-- TASK INPUT follows --

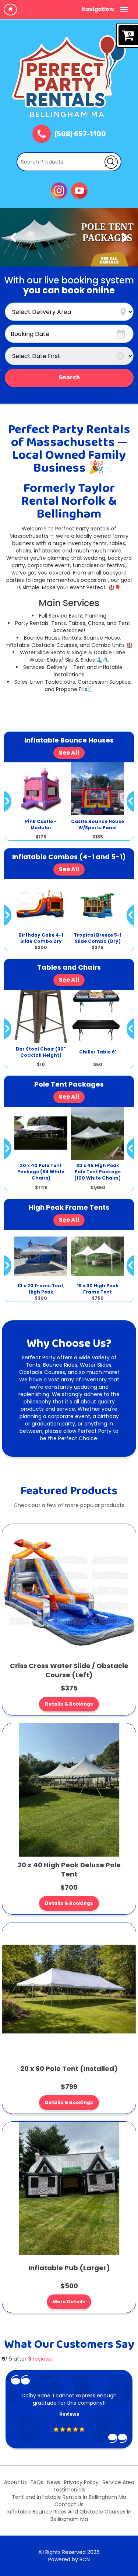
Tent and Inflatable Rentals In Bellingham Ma (69, 2497)
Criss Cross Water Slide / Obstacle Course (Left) (69, 1670)
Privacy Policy (81, 2482)
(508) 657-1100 (80, 135)
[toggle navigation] (124, 9)
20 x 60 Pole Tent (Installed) (69, 2068)
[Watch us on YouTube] (79, 190)
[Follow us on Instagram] (59, 190)
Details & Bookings (69, 1704)
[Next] (124, 237)
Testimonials (69, 2489)
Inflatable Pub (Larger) (69, 2267)
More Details (69, 2301)
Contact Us (69, 2504)
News (53, 2482)
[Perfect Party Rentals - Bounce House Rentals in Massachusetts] (69, 76)
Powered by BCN (69, 2559)
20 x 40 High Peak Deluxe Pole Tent (69, 1869)
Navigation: (98, 9)
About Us (15, 2482)
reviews (40, 2358)
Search (69, 377)
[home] (10, 9)
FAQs (37, 2482)
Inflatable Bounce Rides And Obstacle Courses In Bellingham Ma (69, 2515)
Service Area (118, 2482)
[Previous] (13, 237)
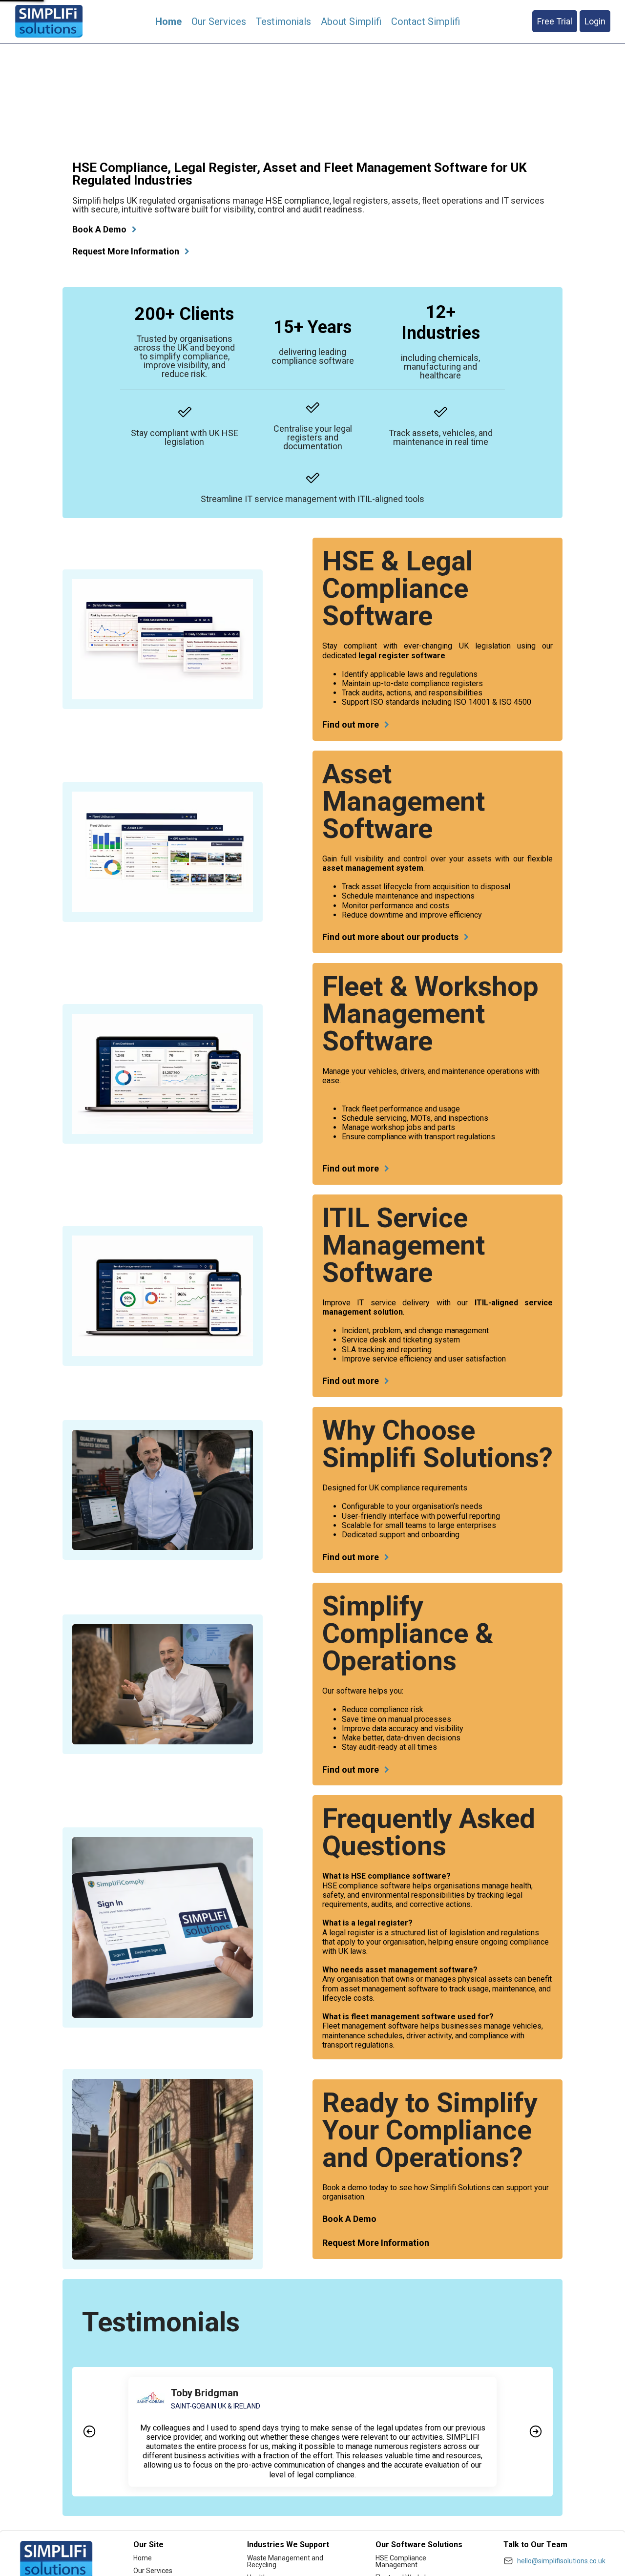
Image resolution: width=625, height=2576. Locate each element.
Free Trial (554, 21)
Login (594, 21)
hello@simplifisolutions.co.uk (561, 2561)
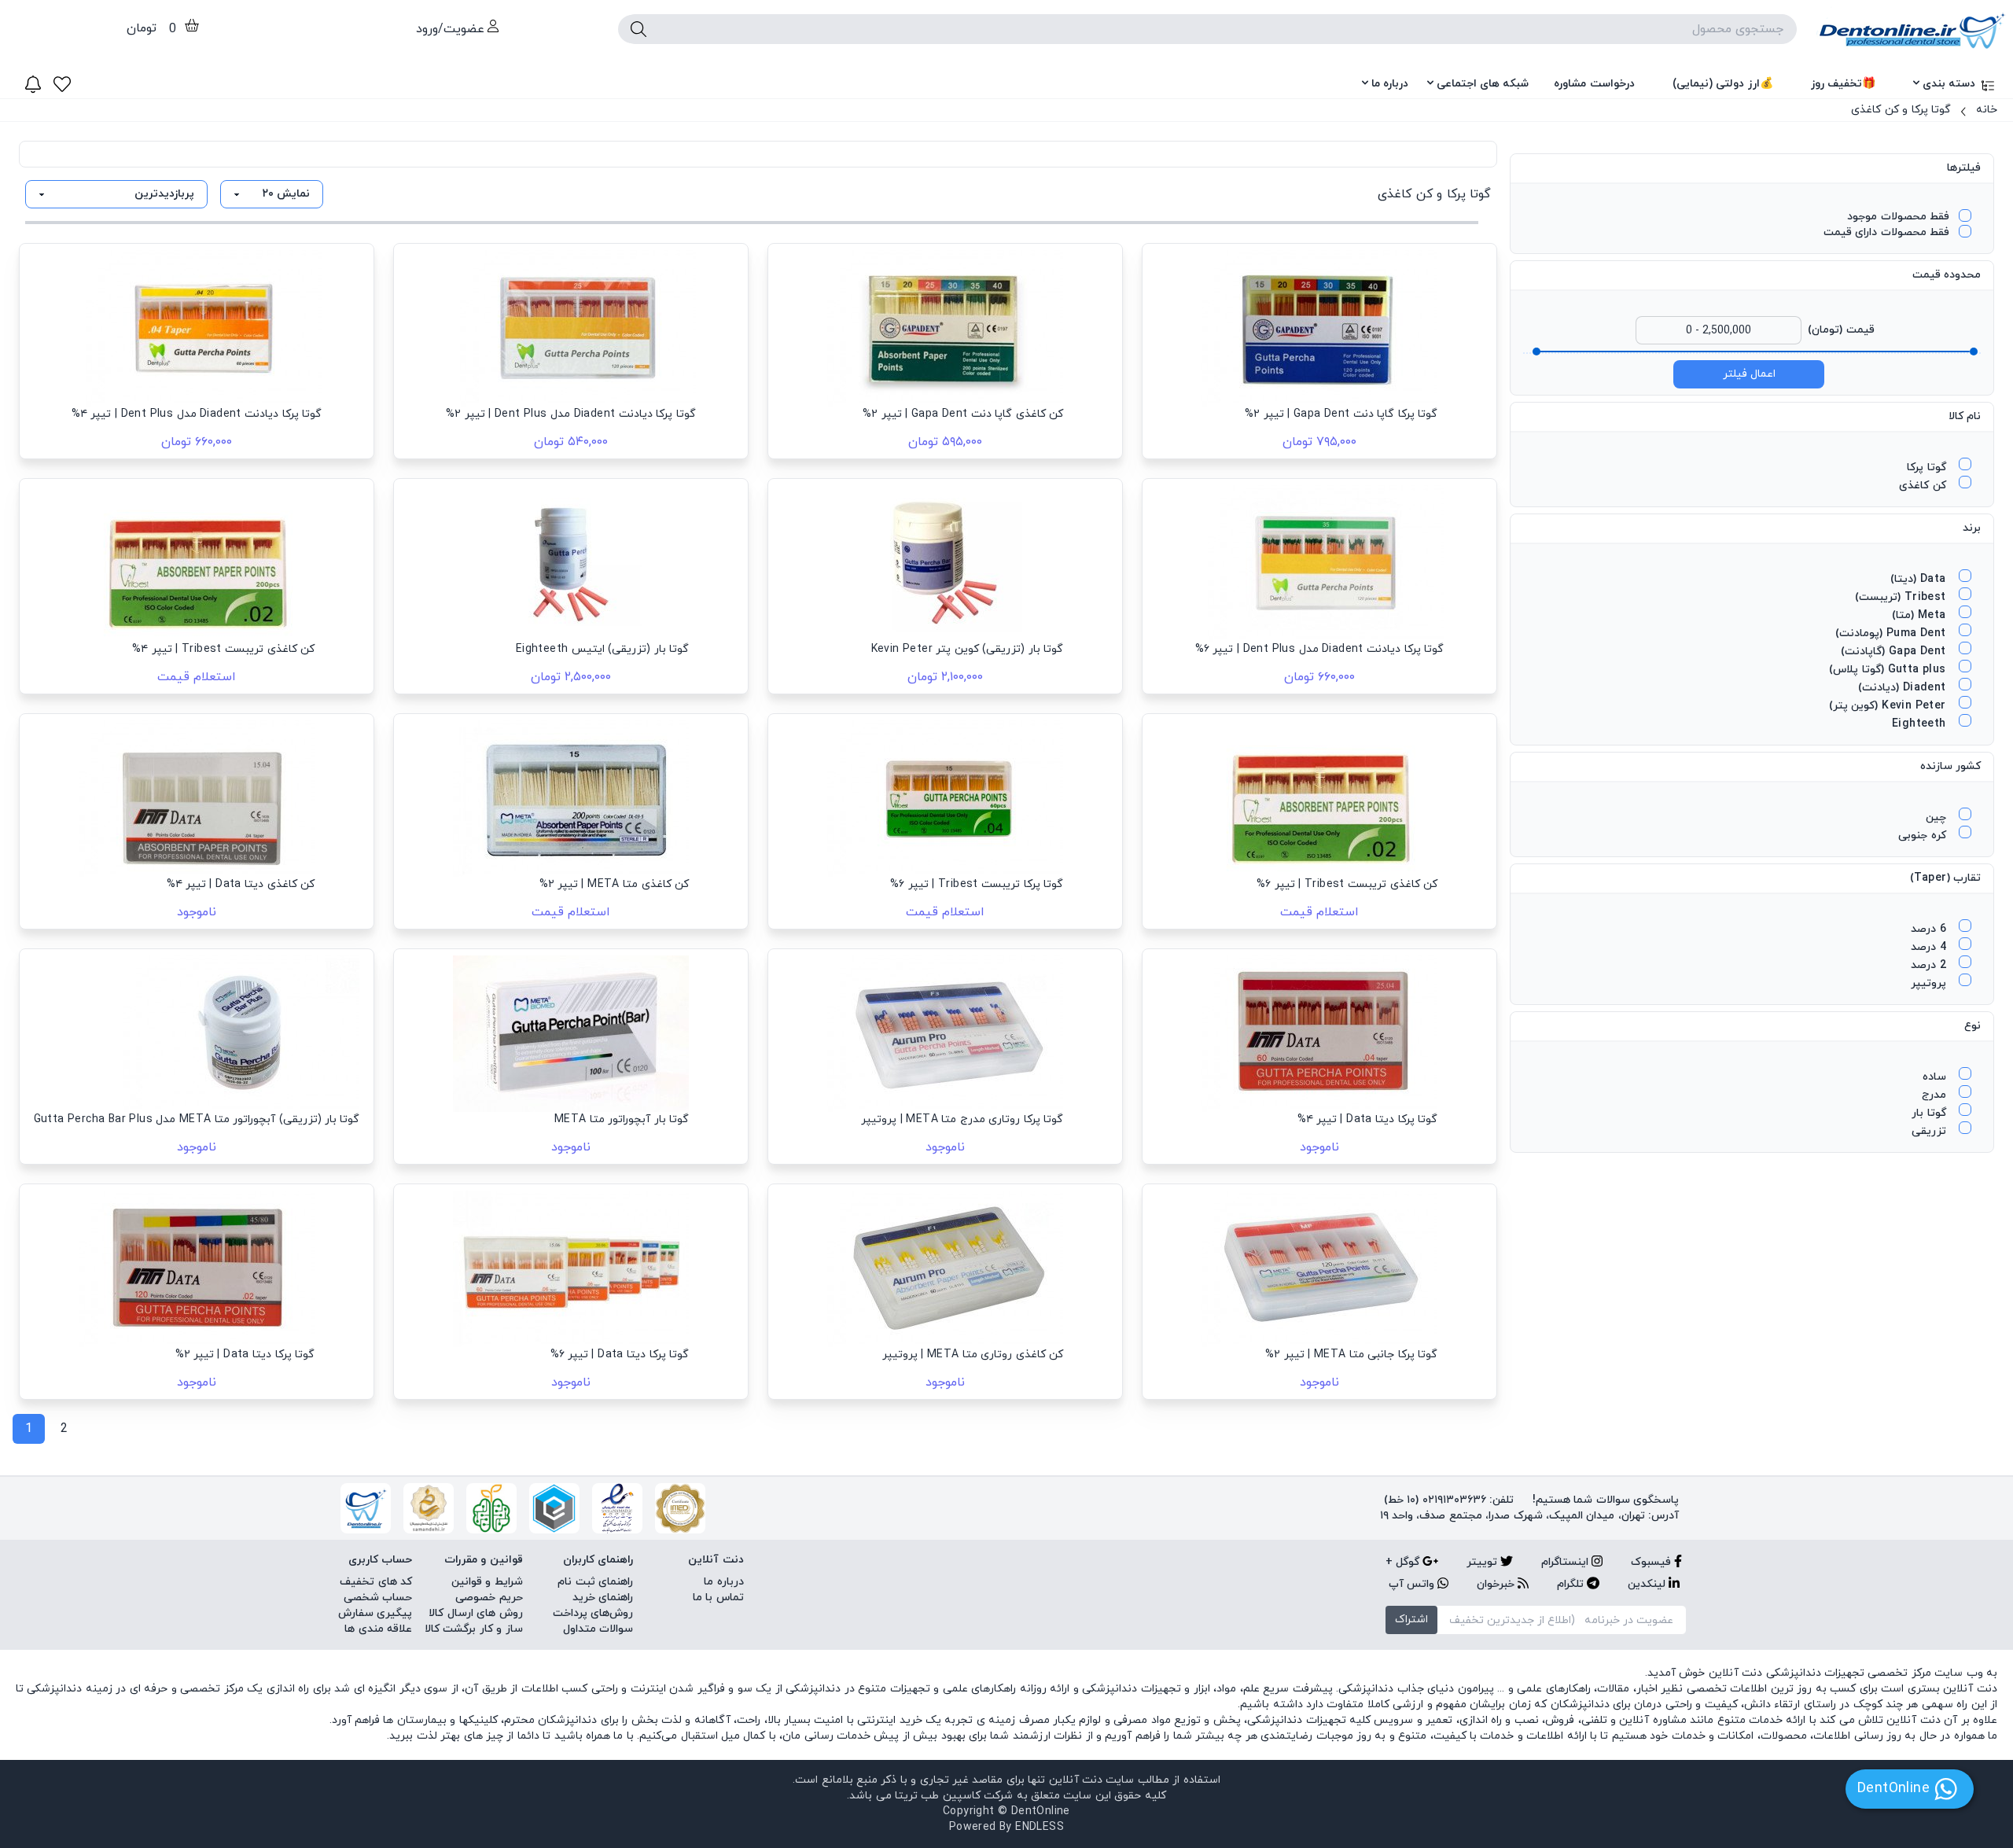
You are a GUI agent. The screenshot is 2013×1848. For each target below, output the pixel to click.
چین (1937, 817)
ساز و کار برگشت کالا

-- TASK INPUT concluded --

(PROBLEM STATEMENT) Each line from the one containing "Image resolution: width=625, height=2576." through the last line of the data should be written out exactly. Skip the pictures, and add no other lines.

(TASK ANSWER)
Image resolution: width=625, height=2576. Locate each element.
Free Trial (554, 21)
Login (594, 21)
hello@simplifisolutions.co.uk (561, 2561)
You are a GUI agent. The screenshot is 2013×1848. For each target below, output the pixel to click.
چین (1937, 817)
ساز و کار برگشت کالا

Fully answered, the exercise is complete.